They say that children are inherently compassionate and have a natural tendency to share, which is perfect for parents who want their children to grow up to be empathetic, charitable adults who make a conscious effort to positively contribute to society. While charities and nonprofits benefit from children and teens’ generosity and effort, philanthropy also has been scientifically proven to improve a child’s development. President and founder of Dollar Smart Kids Enterprises, Inc. Nancy Phillips explains that once your children see that they have the capacity to help others, whether it be in their community or across the globe, they’ll realize that they possess the power to make a positive difference in the world, boosting their self-esteem and self-confidence.
If you’re not sure where to start, here are a couple tips in guiding your children to become philanthropists.

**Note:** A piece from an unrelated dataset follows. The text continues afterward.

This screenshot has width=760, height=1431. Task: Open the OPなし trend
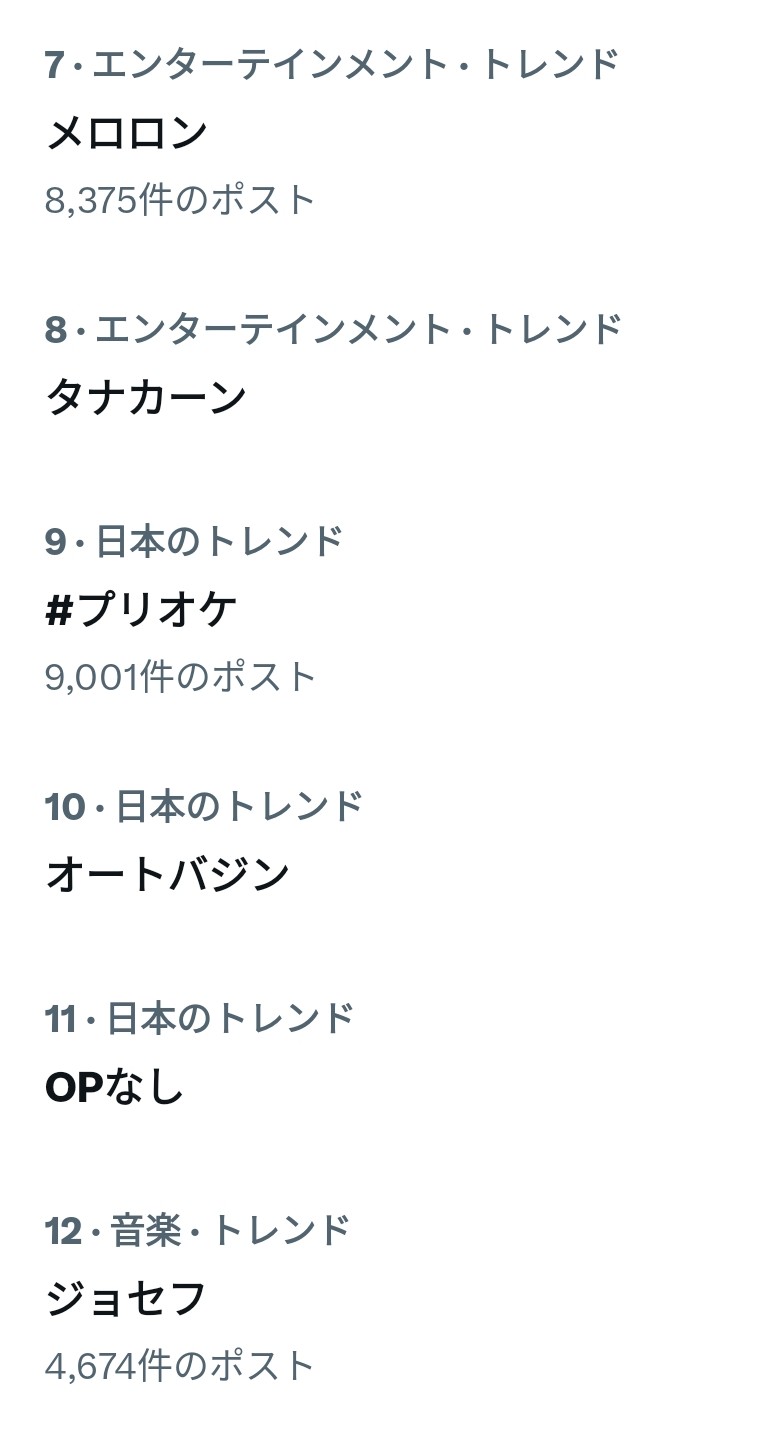point(115,1087)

Introduce them to charities early on. The best time to start talking about donations and giving is between the ages of three to five, or their formative years. This is when you can discuss the importance of money and how it can help others, even if they aren’t old enough for an allowance.

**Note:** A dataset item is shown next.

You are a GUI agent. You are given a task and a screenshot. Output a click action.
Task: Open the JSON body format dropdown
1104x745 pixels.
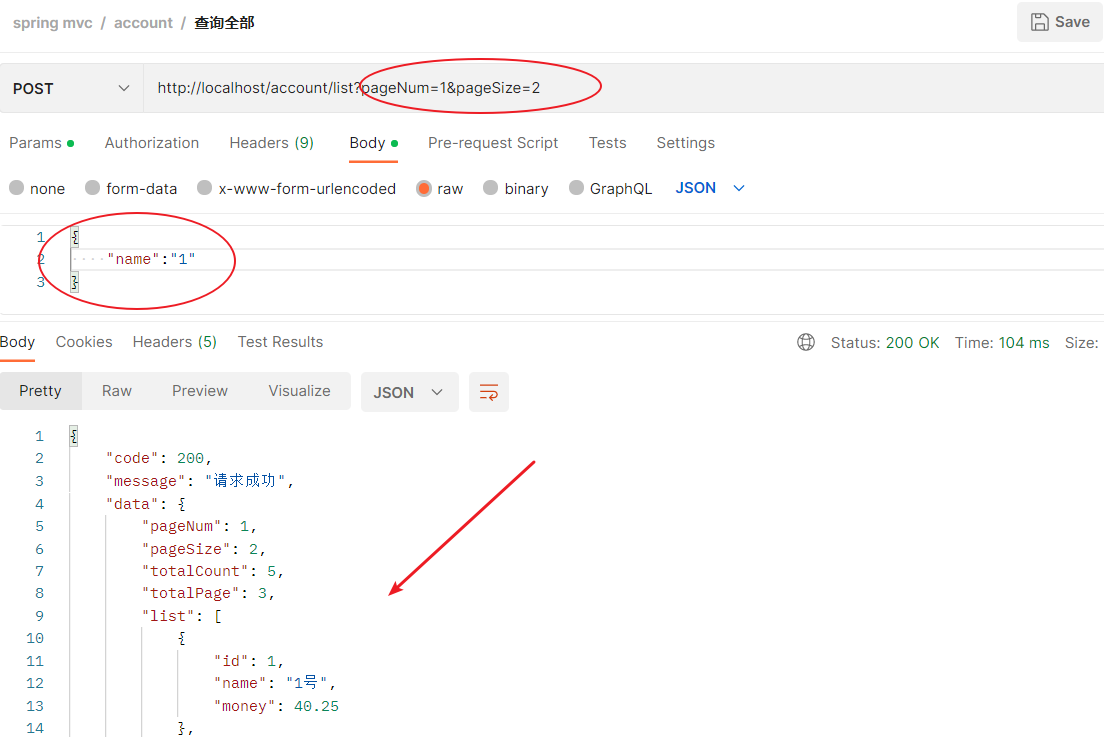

Help children that are similar in age as your own. Volunteering at an orphanage, helping students at an afterschool program, or even exposing them to child sponsorships in war-torn countries will allow your kids to imagine themselves in the impoverished or at-risk children’s shoes, therefore developing a deeper understanding of the world’s injustices.
Get friends and family involved. To make volunteering a more enjoyable experience, turn it into an opportunity for family bonding or invite your children’s friends along. As parenting expert and educational psychologist Dr. Michele Borba said, “The more people in the group, the more energy they have to make a difference.”
Plan a volunteer vacation. Author of Raising Charitable Children Carol Weisman suggests that families use their time off with a volunteer vacation so that the whole family can dedicate a good amount of time for a good cause while also being productive and spending quality time with the family.